GIVEN TASK 1
Reproduce the rows verbatim, starting with the line containing "Provide the [X, Y]" and ending with the line containing "I want to click", including both of those lines. Omit the pictures from your reproduction.

# Shop Vac for dust collection and small adapters...



## Kelemvor (Dec 28, 2012)

Howdy,

I have a Craftsman shop vac (4.25 HP) that is my only source of dust collection. It uses a standard 2" hose and I have it connected to a Dust Deputy to filter out everything before it gets to the actual vac. I have to move it around and dis/reconnect hoses and all that fun stuff. I'm debating two things.

1) Is this shop vac powerful enough to put it in one place and run PVC to the various areas I need to collect dust from? This would primary be 3 things. Table Saw, Miter Saw, and an aux port that I can use for a sander or something like that.

2) My random orbital sander is a Makita and it has a very small 5/8" ID (7/8" OD) port for the little bag thing to push onto. It doesn't do a very good job so I want to be able to connect this to the shop vac. Assuming I can find or make some adapter to go from 2" down to 5/8", do I need to be concerned since it will be trying to pull so much air through such a tiny opening? I don't want to burn out the shop vac motor or anything like that. Would it be best to drill some small holes on the end near the sander so it can pull air in from multiple ports so it has an easier time? Looking for any recommendations on the best way to do that.

Thanks!


----------



## Steve Neul (Sep 2, 2011)

I think you would be better off either getting more shop vacuums for the different applications or get an dust collector. If you are wanting to run ductwork throughout your shop you would be better off buying an actual dust collector. The longer you run pipe the larger the dust control system you need. You loose so much vacuum pressure when you start ducting it you would have a hard time doing that with a shop vacuum.


----------



## Jim Frye (Aug 24, 2016)

I have a small shop (12x22) and use a 15 year old 12 gal. industrial ShopVac for all dust collection. One of the most used accessories I have for this is a Bosch 16 foot 1" hose. It is super flexible and I use it with all of my sanders as it stays out of the way very well. The hose I have has been replaced by a newer model. Mine is rather old. For adapting a tool to vac hoses I use ShopVac's universal adapter. It can be cut to fit a lot of openings. My new Makita 1/4 sheet sander has a really small port and I used a piece of this adapter to connect the sander to the Bosch hose. I agree that normally, you won't be happy hooking a shop vac to ductwork. Sears used to sell 2 1/2" PVC duct work for that purpose, but most did not find it a viable solution. Steve's explanation is why. 

https://www.boschtools.com/us/en/boschtools-ocs/hoses-and-adapters-vac005-27305-p/
https://www.shopvacstore.com/shop-vac-universal-tool-adaptor-details.aspx


----------



## Kelemvor (Dec 28, 2012)

Yeah, that is what I was wondering about.

Any thoughts on being able to connect my shop vac to the tiny port on my sander and if I need to worry about putting stress on the shop vac motor?


----------



## Jim Frye (Aug 24, 2016)

Kelemvor said:


> Yeah, that is what I was wondering about.
> 
> Any thoughts on being able to connect my shop vac to the tiny port on my sander and if I need to worry about putting stress on the shop vac motor?

TASK INPUT

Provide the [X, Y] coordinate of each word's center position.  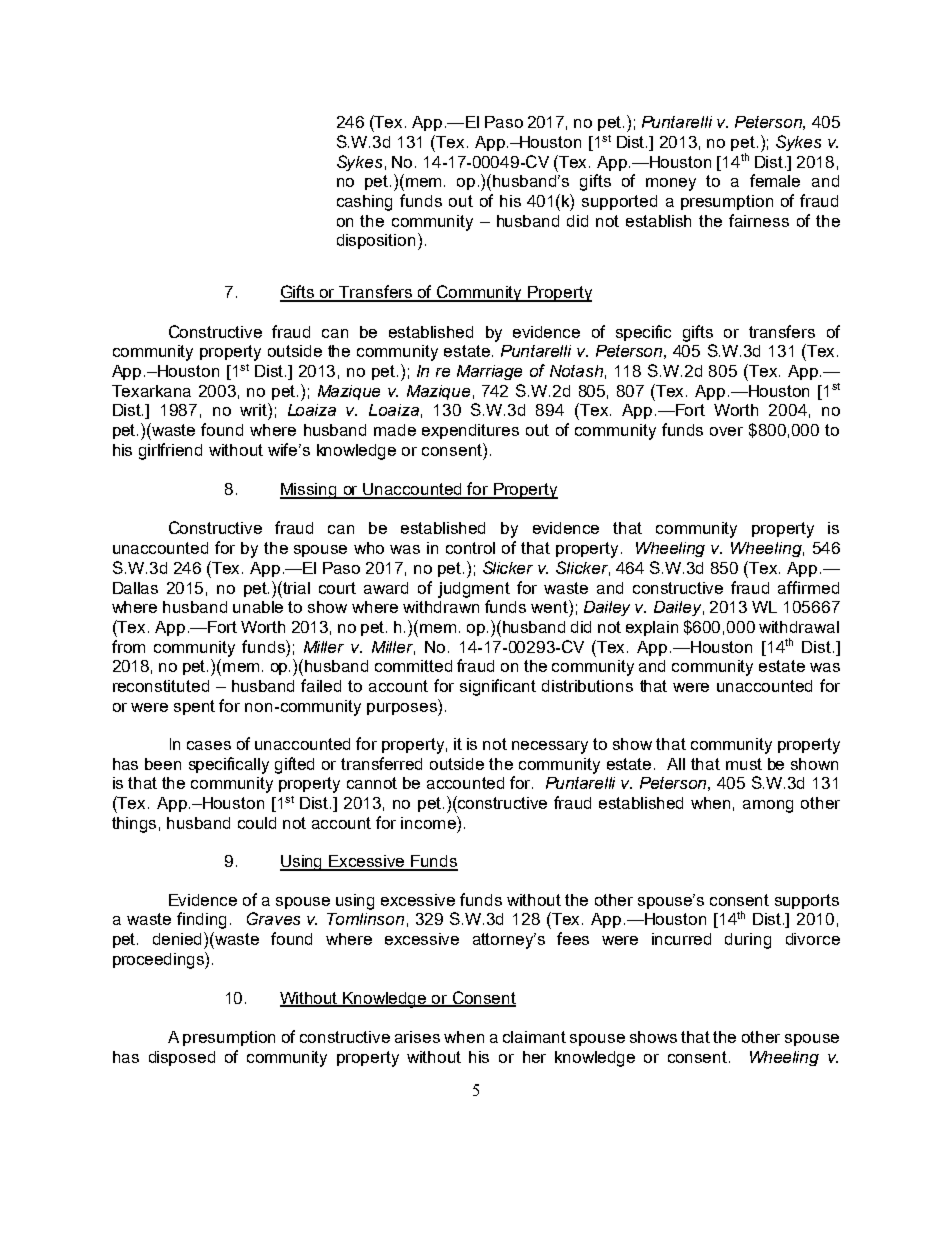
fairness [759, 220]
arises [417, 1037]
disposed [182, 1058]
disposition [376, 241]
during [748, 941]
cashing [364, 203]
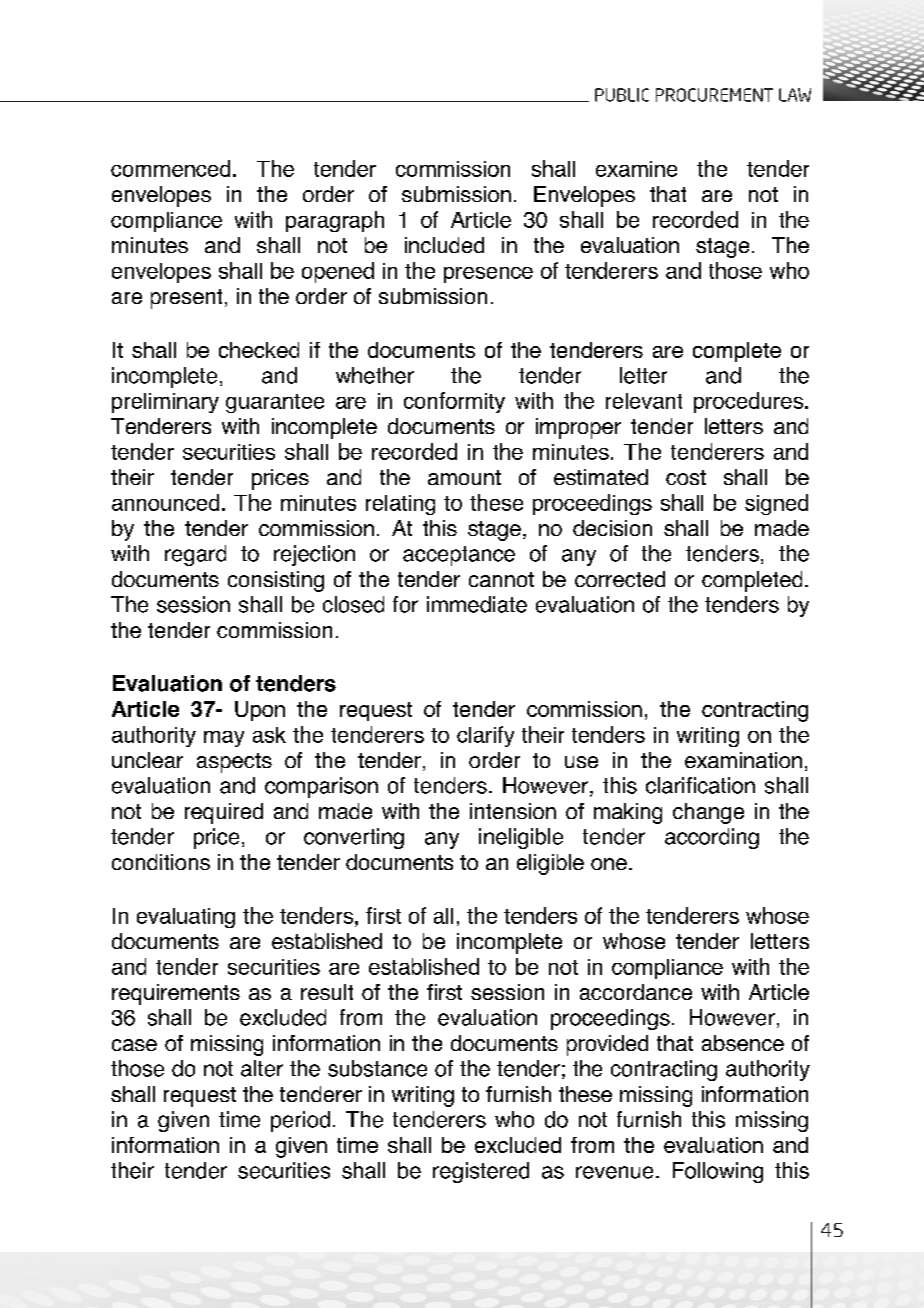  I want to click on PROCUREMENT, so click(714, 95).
--
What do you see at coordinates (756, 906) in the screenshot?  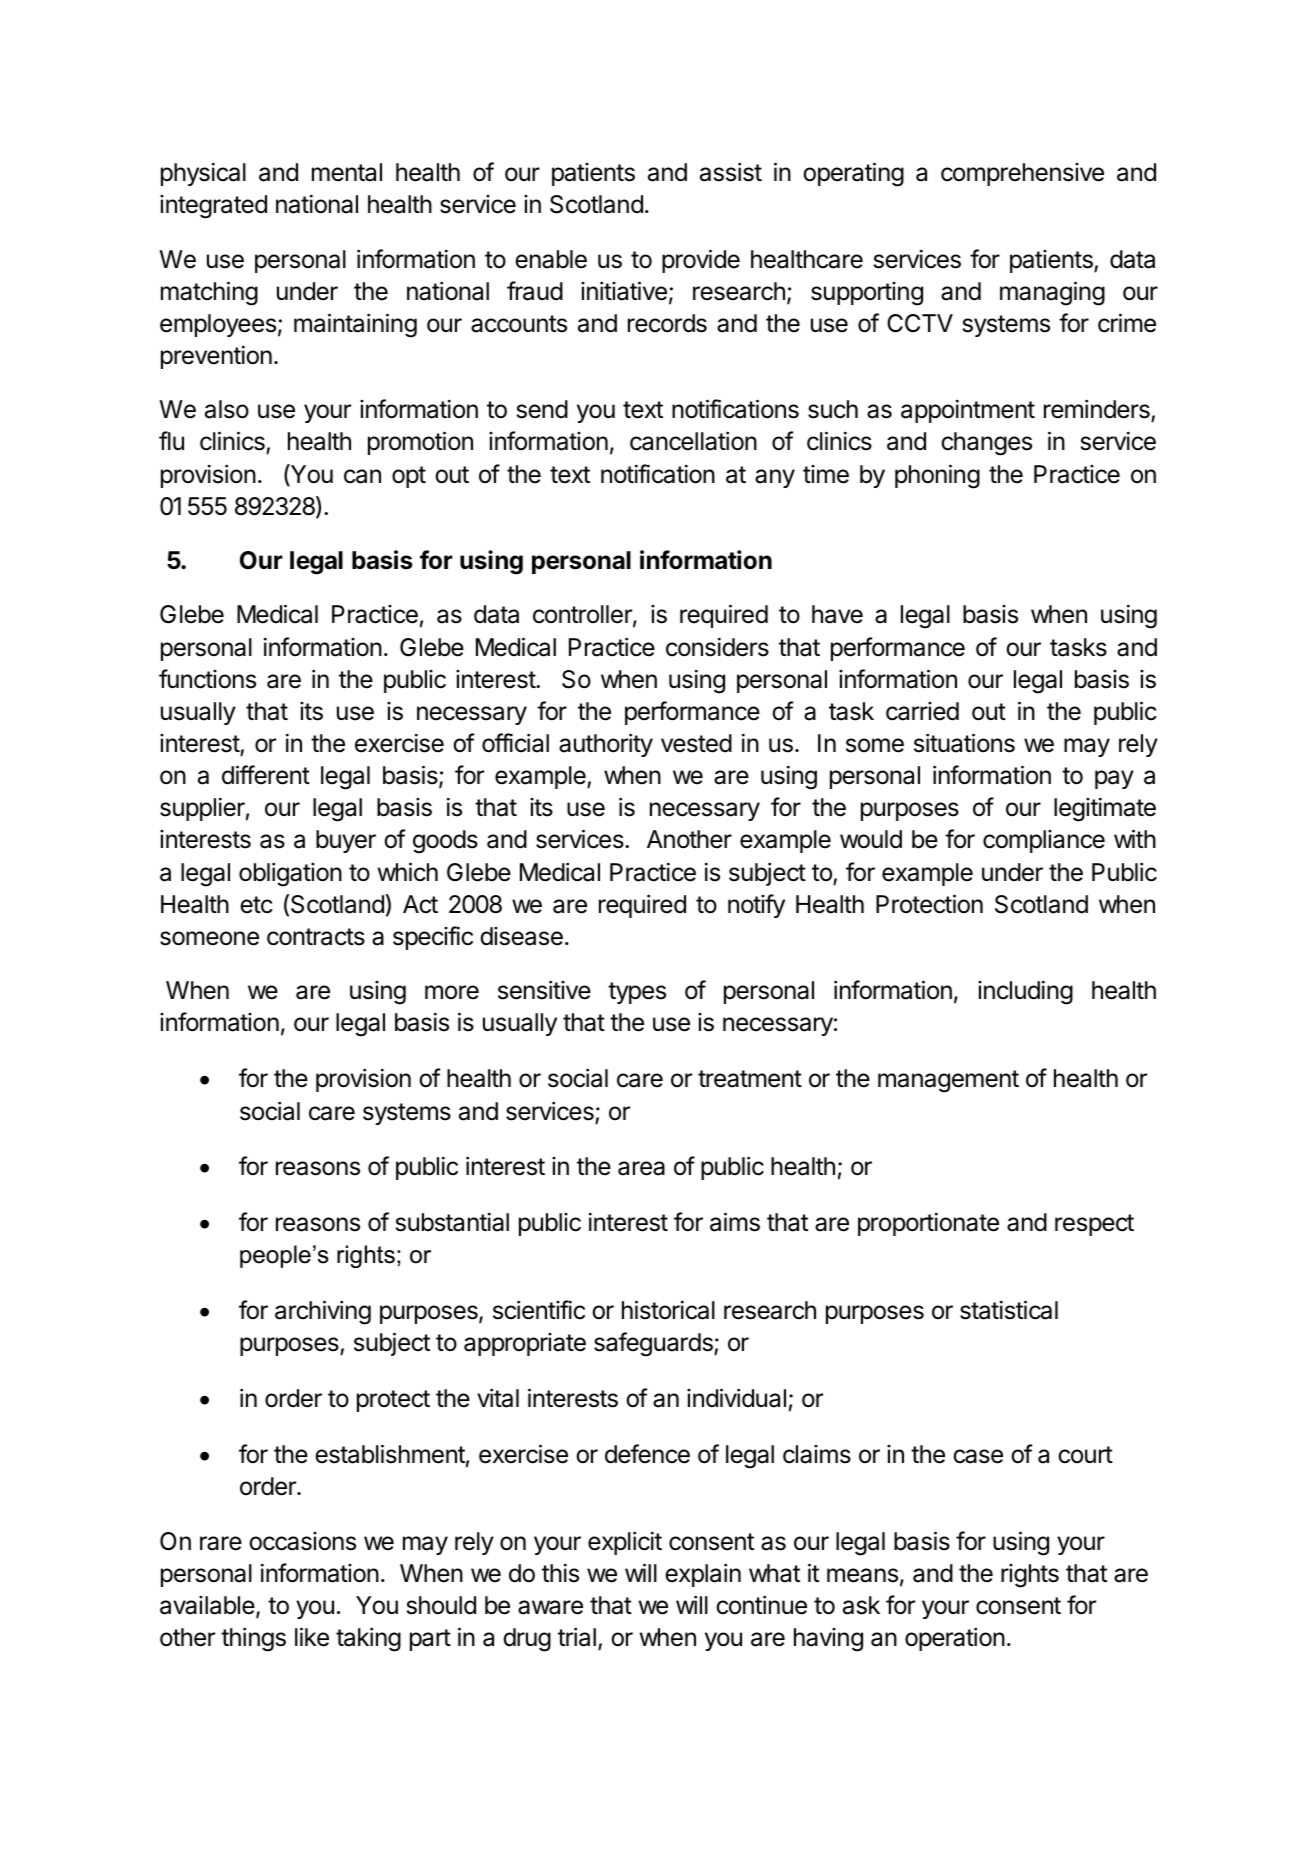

GIVEN TASK 2
From the forum thread about shop vac dust collection, write out verbatim the part that opens with the words containing "# Shop Vac for" and closes with "debating two things.".

COMPLETE RESPONSE 1
Provide the [X, Y] coordinate of each word's center position.  
fairness [759, 220]
arises [417, 1037]
disposed [182, 1058]
disposition [376, 241]
during [748, 941]
cashing [364, 203]
  I want to click on PROCUREMENT, so click(714, 95).

COMPLETE RESPONSE 2
# Shop Vac for dust collection and small adapters...



## Kelemvor (Dec 28, 2012)

Howdy,

I have a Craftsman shop vac (4.25 HP) that is my only source of dust collection. It uses a standard 2" hose and I have it connected to a Dust Deputy to filter out everything before it gets to the actual vac. I have to move it around and dis/reconnect hoses and all that fun stuff. I'm debating two things.